◆ **WORK REQUIRED**
Filter the listing below, please, and copy only the lines with the word "date".

==========

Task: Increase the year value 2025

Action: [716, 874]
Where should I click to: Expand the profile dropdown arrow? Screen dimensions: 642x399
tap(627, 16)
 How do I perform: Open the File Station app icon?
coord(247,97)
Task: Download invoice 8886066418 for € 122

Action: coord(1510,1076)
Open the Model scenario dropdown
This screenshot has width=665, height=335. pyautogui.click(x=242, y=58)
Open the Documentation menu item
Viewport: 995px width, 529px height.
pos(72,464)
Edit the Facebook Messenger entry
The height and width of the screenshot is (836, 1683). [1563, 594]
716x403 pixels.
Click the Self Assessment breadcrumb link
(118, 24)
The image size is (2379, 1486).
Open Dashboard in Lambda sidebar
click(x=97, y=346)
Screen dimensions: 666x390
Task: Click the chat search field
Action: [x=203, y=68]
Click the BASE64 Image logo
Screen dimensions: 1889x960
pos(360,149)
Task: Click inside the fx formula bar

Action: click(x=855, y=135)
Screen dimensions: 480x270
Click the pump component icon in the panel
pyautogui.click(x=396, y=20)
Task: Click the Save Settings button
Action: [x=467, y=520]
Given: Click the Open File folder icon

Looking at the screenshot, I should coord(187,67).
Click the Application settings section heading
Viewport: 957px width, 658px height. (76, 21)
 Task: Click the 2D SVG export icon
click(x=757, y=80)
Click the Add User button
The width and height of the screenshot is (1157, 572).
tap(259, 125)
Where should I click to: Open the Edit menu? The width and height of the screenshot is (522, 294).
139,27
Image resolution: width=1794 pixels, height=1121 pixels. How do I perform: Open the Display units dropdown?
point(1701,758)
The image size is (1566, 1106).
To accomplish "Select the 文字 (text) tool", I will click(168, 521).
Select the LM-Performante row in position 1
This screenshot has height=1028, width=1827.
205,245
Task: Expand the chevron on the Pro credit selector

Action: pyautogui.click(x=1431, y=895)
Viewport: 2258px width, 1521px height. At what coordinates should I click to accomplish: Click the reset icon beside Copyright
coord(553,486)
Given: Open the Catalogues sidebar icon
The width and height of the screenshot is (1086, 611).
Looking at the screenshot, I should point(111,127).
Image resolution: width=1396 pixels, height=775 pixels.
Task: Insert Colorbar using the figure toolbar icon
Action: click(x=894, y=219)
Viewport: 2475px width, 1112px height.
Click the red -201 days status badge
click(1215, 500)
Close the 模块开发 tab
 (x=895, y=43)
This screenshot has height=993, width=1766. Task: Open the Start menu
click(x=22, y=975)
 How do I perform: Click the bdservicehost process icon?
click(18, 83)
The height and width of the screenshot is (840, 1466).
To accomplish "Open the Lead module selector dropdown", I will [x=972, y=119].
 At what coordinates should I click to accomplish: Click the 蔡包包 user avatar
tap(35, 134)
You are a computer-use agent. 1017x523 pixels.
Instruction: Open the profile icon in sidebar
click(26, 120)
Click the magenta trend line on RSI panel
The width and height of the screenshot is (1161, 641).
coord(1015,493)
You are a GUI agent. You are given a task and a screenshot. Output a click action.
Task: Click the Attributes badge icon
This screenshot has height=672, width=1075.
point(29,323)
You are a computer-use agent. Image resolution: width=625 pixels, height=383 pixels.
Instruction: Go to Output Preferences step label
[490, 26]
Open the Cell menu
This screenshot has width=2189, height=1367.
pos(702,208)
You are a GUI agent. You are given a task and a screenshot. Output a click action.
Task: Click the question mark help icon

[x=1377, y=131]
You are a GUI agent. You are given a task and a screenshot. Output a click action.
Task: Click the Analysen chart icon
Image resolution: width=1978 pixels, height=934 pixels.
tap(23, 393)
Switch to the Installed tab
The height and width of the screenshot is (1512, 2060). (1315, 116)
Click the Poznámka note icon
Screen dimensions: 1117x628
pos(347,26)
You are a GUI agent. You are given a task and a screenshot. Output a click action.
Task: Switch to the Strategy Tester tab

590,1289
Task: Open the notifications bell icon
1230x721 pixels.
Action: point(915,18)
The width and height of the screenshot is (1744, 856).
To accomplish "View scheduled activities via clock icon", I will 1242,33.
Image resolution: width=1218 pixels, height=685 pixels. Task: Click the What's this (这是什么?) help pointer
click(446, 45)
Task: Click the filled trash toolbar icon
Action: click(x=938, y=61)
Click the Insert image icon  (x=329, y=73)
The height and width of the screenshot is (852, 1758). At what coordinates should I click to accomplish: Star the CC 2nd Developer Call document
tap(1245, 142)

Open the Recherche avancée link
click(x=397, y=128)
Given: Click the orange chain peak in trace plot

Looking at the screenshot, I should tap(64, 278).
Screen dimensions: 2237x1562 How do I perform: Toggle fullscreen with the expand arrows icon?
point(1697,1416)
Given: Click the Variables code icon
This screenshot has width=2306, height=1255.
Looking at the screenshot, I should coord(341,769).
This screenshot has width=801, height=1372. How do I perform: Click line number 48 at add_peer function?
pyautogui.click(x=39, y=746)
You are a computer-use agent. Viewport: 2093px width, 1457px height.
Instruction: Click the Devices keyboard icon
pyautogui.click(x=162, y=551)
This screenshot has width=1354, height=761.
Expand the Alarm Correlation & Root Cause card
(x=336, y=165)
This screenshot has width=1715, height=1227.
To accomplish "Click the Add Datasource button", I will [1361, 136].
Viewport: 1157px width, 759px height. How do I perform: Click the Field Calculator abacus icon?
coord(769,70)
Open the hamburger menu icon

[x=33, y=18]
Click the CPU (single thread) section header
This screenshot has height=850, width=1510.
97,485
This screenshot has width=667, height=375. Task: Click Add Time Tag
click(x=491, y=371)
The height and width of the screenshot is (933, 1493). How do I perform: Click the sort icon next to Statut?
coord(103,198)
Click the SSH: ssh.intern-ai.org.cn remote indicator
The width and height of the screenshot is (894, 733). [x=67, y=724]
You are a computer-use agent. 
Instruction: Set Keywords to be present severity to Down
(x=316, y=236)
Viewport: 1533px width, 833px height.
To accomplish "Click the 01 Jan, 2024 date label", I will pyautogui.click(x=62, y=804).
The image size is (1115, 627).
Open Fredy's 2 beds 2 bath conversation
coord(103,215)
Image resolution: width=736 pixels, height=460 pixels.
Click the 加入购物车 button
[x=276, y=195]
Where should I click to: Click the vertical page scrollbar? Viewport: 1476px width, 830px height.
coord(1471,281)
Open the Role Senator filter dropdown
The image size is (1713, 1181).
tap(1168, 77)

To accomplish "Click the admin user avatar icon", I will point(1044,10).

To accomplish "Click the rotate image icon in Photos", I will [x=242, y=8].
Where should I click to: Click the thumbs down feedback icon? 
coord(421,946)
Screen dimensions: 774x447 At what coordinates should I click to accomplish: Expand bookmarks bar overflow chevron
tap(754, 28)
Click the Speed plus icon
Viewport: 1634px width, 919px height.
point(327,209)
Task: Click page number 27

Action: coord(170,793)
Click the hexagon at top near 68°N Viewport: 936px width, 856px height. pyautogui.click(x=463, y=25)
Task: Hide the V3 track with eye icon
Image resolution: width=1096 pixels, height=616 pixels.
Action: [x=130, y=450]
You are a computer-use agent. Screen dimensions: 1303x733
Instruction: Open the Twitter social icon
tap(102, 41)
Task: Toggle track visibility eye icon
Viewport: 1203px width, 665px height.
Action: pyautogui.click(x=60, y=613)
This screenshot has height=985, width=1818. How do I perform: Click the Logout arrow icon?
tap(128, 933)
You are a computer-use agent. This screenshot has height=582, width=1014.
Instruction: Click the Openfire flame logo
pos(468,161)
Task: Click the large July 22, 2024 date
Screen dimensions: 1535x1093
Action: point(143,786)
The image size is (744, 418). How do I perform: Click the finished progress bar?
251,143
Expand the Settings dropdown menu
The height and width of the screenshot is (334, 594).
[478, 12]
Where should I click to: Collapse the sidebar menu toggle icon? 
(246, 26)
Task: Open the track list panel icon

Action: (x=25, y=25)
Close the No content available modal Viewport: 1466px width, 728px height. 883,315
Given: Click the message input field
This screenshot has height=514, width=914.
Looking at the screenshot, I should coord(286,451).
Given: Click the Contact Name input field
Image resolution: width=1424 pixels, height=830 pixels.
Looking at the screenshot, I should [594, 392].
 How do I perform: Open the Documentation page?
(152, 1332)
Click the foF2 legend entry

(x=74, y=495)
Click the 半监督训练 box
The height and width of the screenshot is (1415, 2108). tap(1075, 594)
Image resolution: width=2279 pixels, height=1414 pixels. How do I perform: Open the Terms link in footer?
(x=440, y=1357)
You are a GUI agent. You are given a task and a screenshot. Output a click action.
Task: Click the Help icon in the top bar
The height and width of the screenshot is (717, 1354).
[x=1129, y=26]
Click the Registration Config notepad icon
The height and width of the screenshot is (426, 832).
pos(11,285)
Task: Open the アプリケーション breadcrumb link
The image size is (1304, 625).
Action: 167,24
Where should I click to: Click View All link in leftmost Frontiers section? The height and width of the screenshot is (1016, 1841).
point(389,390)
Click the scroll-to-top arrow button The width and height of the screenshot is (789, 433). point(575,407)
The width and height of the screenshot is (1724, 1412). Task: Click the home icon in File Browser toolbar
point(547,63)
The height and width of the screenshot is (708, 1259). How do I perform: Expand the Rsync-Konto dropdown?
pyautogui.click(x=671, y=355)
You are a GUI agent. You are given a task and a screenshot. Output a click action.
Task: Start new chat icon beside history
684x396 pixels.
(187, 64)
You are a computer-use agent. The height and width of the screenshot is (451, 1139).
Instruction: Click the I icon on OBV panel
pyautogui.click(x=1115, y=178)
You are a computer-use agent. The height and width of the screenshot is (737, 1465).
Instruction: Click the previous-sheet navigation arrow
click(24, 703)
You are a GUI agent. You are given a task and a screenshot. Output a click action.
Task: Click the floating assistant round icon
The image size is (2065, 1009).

==========

◆ **WRITTEN ANSWER**
To accomplish "Click the 01 Jan, 2024 date label", I will pyautogui.click(x=62, y=804).
Task: Click the large July 22, 2024 date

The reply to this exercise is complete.